## [OBJECTIVE]
Write out the part of the uniform continuity text that begins at the words "Note: 1.5–2 lectures" and stops after the words "Definition 3.4.1.".

## [EXCERPT]

"""

RA Uniform continuity

Section 3.4 Uniform continuity

Note: 1.5–2 lectures (continuous extension can be optional)

Subsection 3.4.1 Uniform continuity

We made a fuss of saying that the \(\delta\) in the definition of continuity depended on the point \(c\text{.}\) There are situations when it is advantageous to to be able to pick a \(\delta\) independent of any point, and so we give a name to this concept.

Definition 3.4.1.

Let \(S \subset \R\text{,}\) and let \(f \colon S \to \R\) be a function. Suppose for every \(\epsilon > 0\) there exists a \(\delta > 0\) such that whenever \(x, c \in S\) and \(\abs{x-c} < \delta\text{,}\) then \(\abs{f(x)-f(c)} < \epsilon\text{.}\) Then we say \(f\) is uniformly continuous.

A uniformly continuous function must be continuous. The only difference in the definitions is that in uniform continuity, for a given \(\epsilon > 0\) we pick a \(\delta > 0\) that works for all \(c \in S\text{.}\) That is, \(\delta\) can no longer depend on \(c\text{,}\) it only depends on \(\epsilon\text{.}\) The domain of definition of the function makes a difference now. A function that is not uniformly continuous on a larger set, may be uniformly continuous when restricted to a smaller set. Note that \(x\) and \(c\) are not treated any differently in this definition.

"""

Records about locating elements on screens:
"""

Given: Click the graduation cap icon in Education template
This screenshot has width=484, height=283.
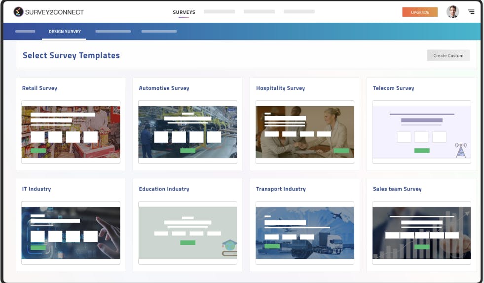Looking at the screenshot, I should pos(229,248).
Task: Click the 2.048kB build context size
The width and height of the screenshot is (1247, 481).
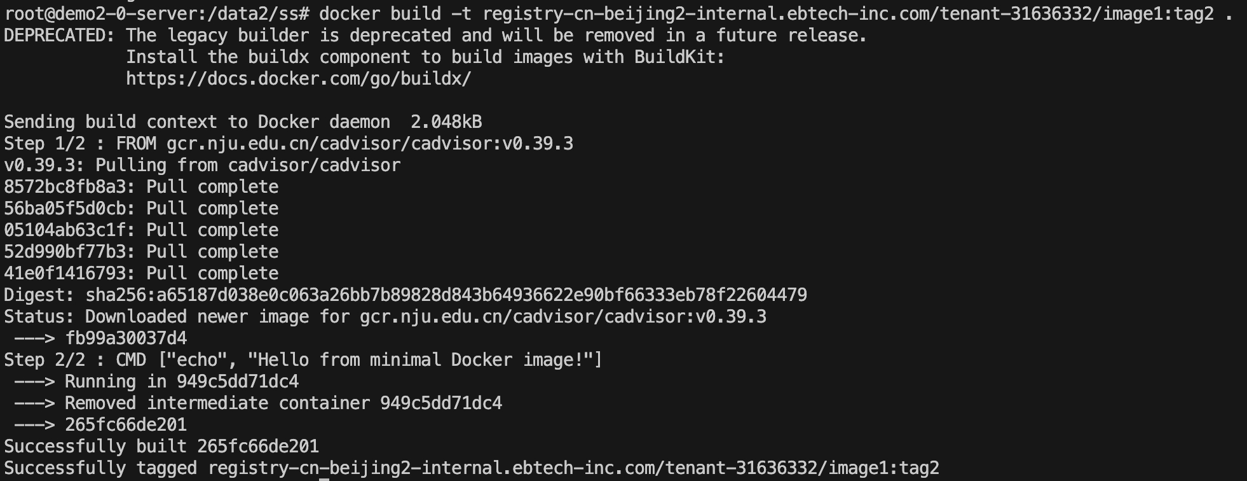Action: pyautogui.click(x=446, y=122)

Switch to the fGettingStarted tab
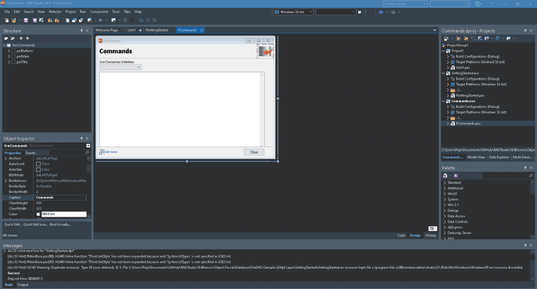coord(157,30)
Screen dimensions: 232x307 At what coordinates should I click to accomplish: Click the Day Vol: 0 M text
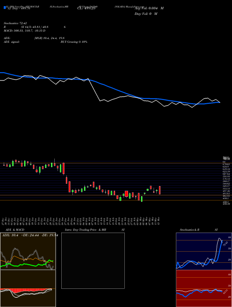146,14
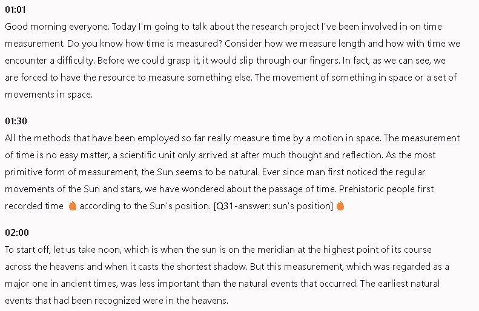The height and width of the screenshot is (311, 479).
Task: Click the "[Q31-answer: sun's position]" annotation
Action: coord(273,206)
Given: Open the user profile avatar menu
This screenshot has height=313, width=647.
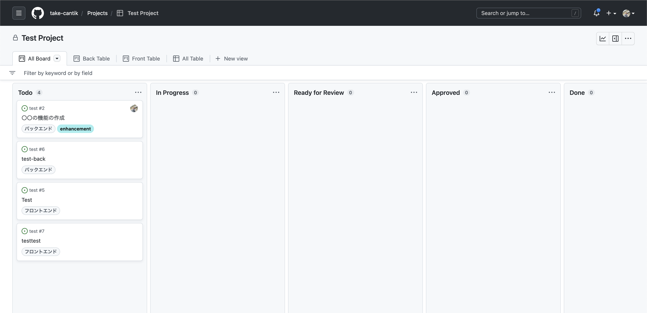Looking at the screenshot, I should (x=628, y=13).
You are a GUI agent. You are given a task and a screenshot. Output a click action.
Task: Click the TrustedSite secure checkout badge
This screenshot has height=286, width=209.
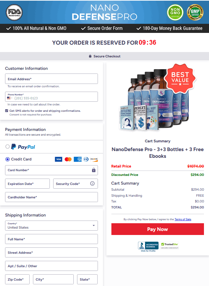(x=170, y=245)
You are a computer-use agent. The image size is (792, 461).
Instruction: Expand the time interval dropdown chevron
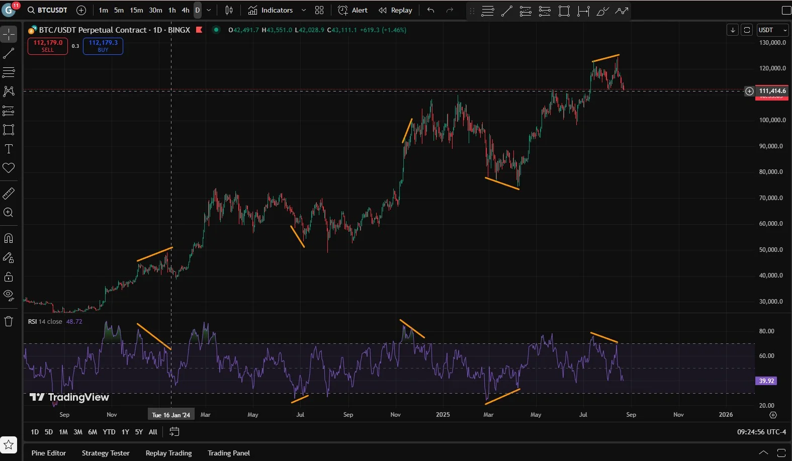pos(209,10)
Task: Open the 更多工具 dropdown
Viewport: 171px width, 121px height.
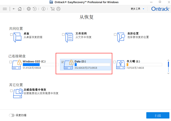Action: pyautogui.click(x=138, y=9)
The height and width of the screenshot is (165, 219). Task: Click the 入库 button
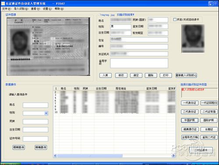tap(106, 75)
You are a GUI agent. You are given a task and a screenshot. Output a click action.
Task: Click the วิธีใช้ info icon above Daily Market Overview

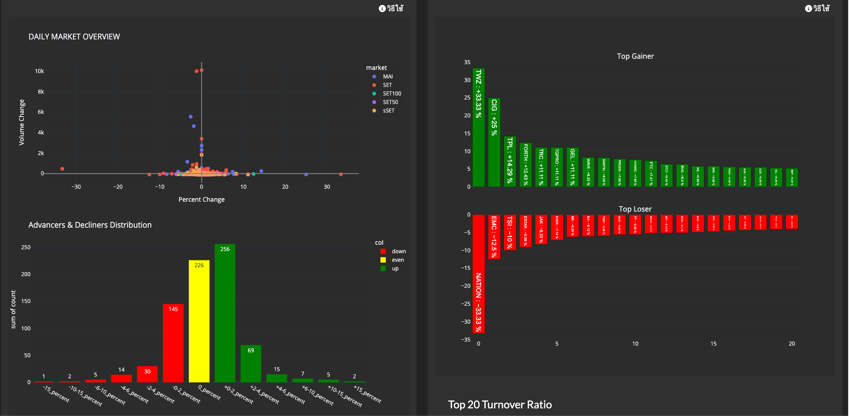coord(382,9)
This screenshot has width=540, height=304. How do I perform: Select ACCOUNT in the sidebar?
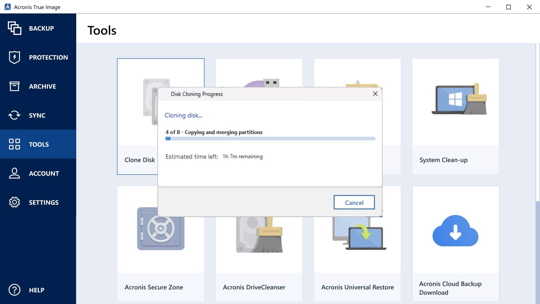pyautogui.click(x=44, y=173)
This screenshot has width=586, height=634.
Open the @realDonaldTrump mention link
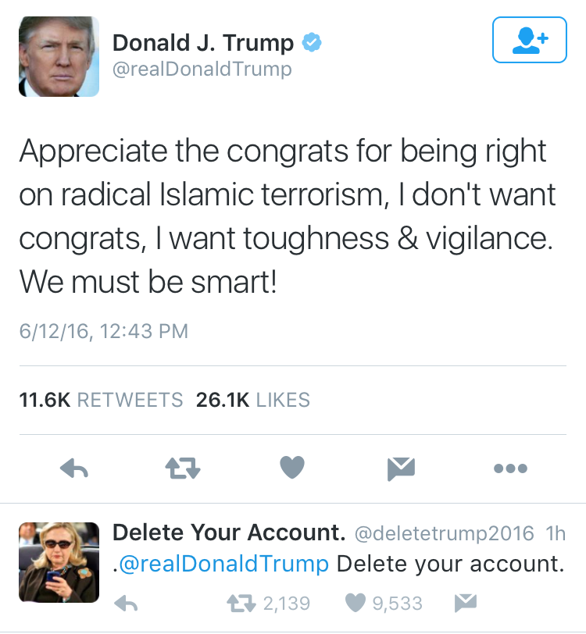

"""

## [COMPLETED EXERCISE]
Note: 1.5–2 lectures (continuous extension can be optional)

Subsection 3.4.1 Uniform continuity

We made a fuss of saying that the \(\delta\) in the definition of continuity depended on the point \(c\text{.}\) There are situations when it is advantageous to to be able to pick a \(\delta\) independent of any point, and so we give a name to this concept.

Definition 3.4.1.